I’m sorry about all of your recent anxiety. I don’t know how much of the stress you feel is based on your son being in prison, but it obviously contributes. Try to keep in mind that it’s probably more difficult for you on the outside than it is for him on the inside. I’m not sure how much time your son has behind him, but try to carry the thought that you will never again have to suffer through the beginnings of all this ever again. The hard part is behind you. Now it’s just a waiting game, and you can definitely prevail. Keep taking it in pieces. By the time you read this, Easter will be one more Holiday that you won’t have to deal with. Next up… the month of April.
Does your son expect to stay where he is or be transferred again? My unit here in Beaumont is 100 times better than where he is. If he is at all apprehensive about leaving his current situation, tell him not to worry. Please let us all know how things are going.
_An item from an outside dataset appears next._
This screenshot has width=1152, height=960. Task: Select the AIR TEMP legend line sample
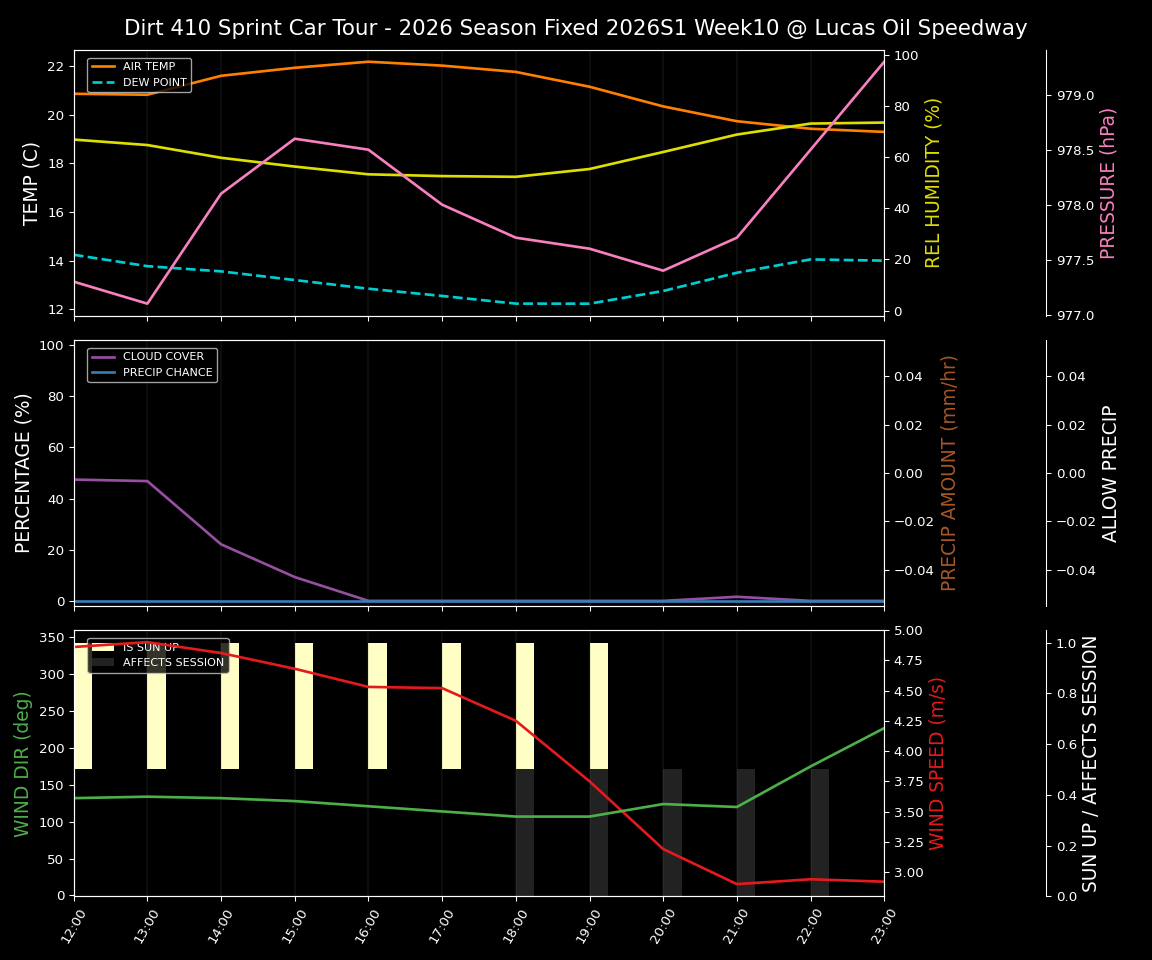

Big Daddy 3/12/10 Be careful. There are already too many drug dealers in here. LOL. Get your tail on the prison diet. It will make you feel a lot better. Did I love that girl at the Old Absinthe Bar, or did we dream that story up? Did I tell you that I went back to that bar with my ex, and I saw that bartender? She looked the same. Good times! I’m assuming you figured out the Jpay stuff by now. Send me one with your address so I can get back to you. We may need to put together a trip to see Momo. I was just telling the guys in here today stories about us betting on the dogs in Mexico. Take it easy!
Ginger 3/16/10 Thanks. I’m definitely settled in at my new place. The only thing that could make it better would be keys to the front door!
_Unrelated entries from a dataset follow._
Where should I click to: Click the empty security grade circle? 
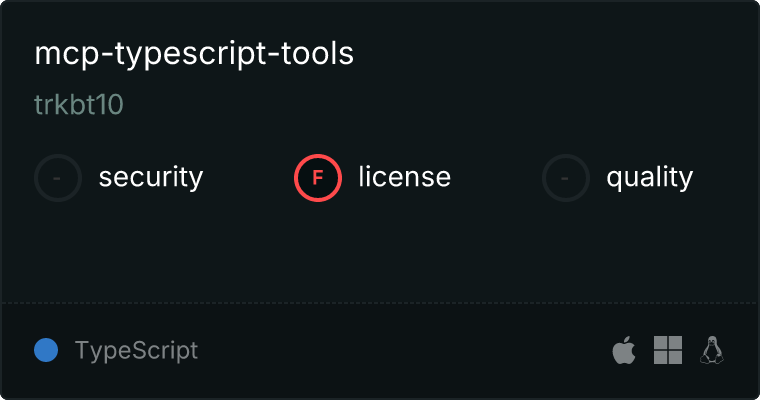click(x=58, y=178)
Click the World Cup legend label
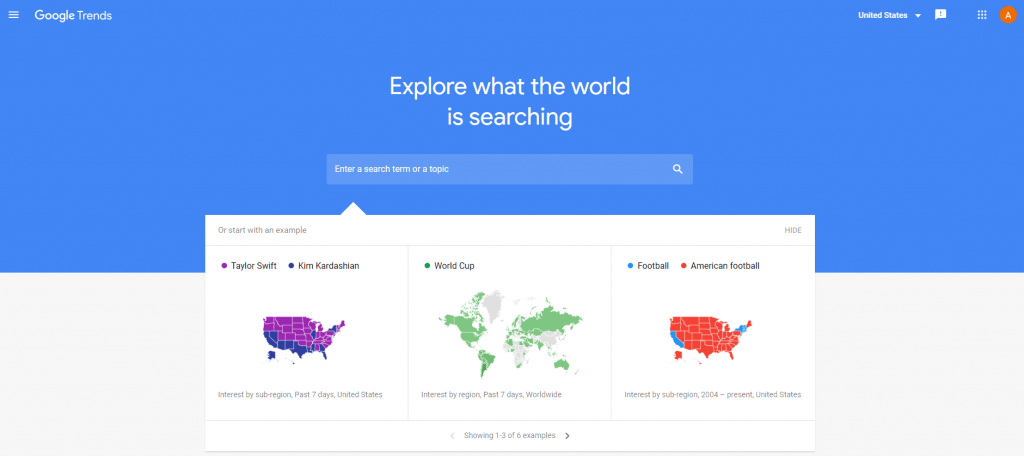This screenshot has width=1024, height=456. point(455,266)
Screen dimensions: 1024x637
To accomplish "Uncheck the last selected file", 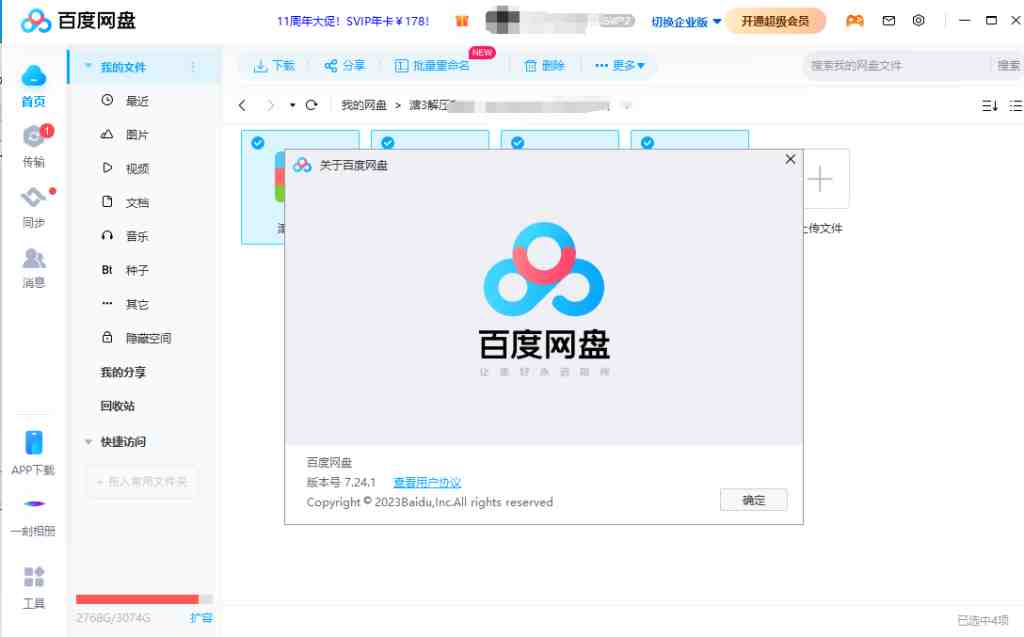I will click(x=646, y=142).
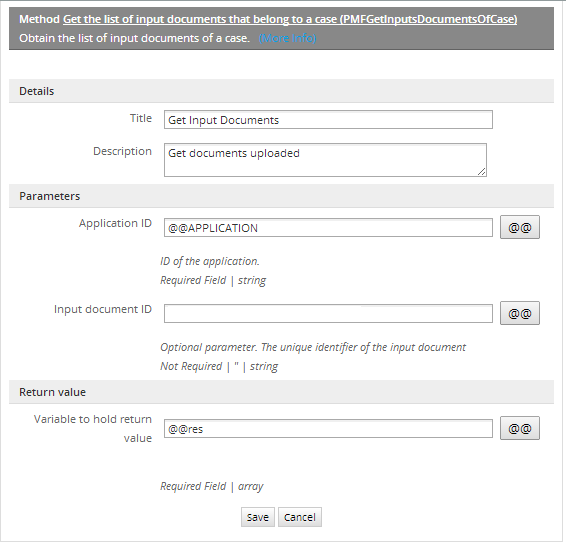Click the Description textarea resize handle
The image size is (566, 543).
tap(482, 172)
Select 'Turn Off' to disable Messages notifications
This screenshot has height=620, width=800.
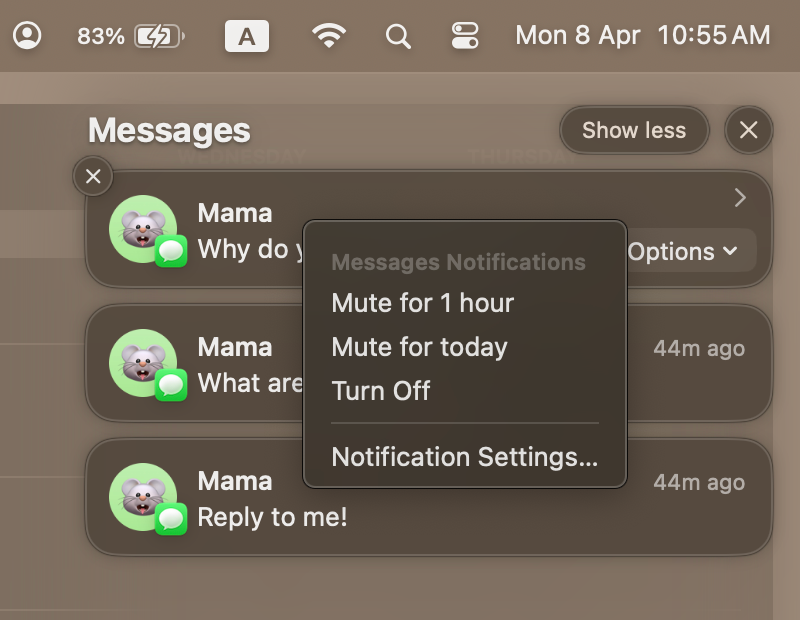pos(381,391)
Mark’s Queen 3/19/10 Thanks again. The job I have is great. I’ve never been fired before from a job, so I sure hope this won’t be the first. I do NOT hear the hoe squad calling my name. What jobs did you have while you were locked up? Yes, I’m SSI. It stands for S.?... Service Inmate. I’ll have to check on the significance of the first S.
Eddie C 3/21/10 Hurricanes to drink or the weather? I saw a funny sign painted on the window of a bar on Bourbon Street. The time was 2005 just before Hurricane Rita. It was painted in red shoe polish and said “We don’t run from hurricanes. We drink them.” Sketch may be soft. You want Derek as your compadre the next time you are on 6th Street. Trust me. I know. Ask him about the Buffalo Club.
Maria 3/22/10 I’m all swell and healthy. Thank you for caring to ask. I’m excited about seeing pictures of your town and the Braveheart Bridge. So, Mel Gibson’s accent didn’t do much for you in the movie? You should expect a letter from me soon.
Anonymous 3/24/10 Our outdoor recreation yard has a basketball court and a volleyball court. It has a hardball court and a universal weight set. The yard is totally fenced in and the entire ground area is concreted. It’s not really like what you see on TV. Most everyone outside is exercising or playing a game. There isn’t much loitering and there is no gang stuff at all. There are also no rock hammers!
Chris 3/25/10 Thanks for clearing up the name thing. I think more people would agree with your liberal thoughts concerning controlled substances if they could see things from inside a prison. There are definitely too many people in here locked up for minor drug charges. However, most of these people are also involved in a plethora of other illegal activities. I don’t think that simply legalizing the drug trade would be a good fix. I have actually thought about this quite a bit, since I’ve been in here, but I am still perplexed when I try to dream up a solution. I do feel the solution needs to be based on a punishment that will be a deterrent for younger people. Possibly, the punishments need to be more individualized. Probation would help some, while manual labor would help others, while a monetary fine would help another group. There are just so many different variables to consider.
Lengthy sentences do not deter crime. Lengthy sentences only teach people how to do time. Once someone does 5 years in here on a 10 year sentence, they are no longer frightened of having to come back for something minor. Two or three years to them seems moot after they have served five years. As a whole, it is virtually impossible for prisoners to get back into the “normal” workforce. Expecting ex-cons as a whole to be productive members of society is a pipe dream at best. I have no idea how to “fix” the system, but it definitely seems to have too many holes as it is. Chris, do you have any ideas concerning sentence lengths that you think would help the US society as a whole?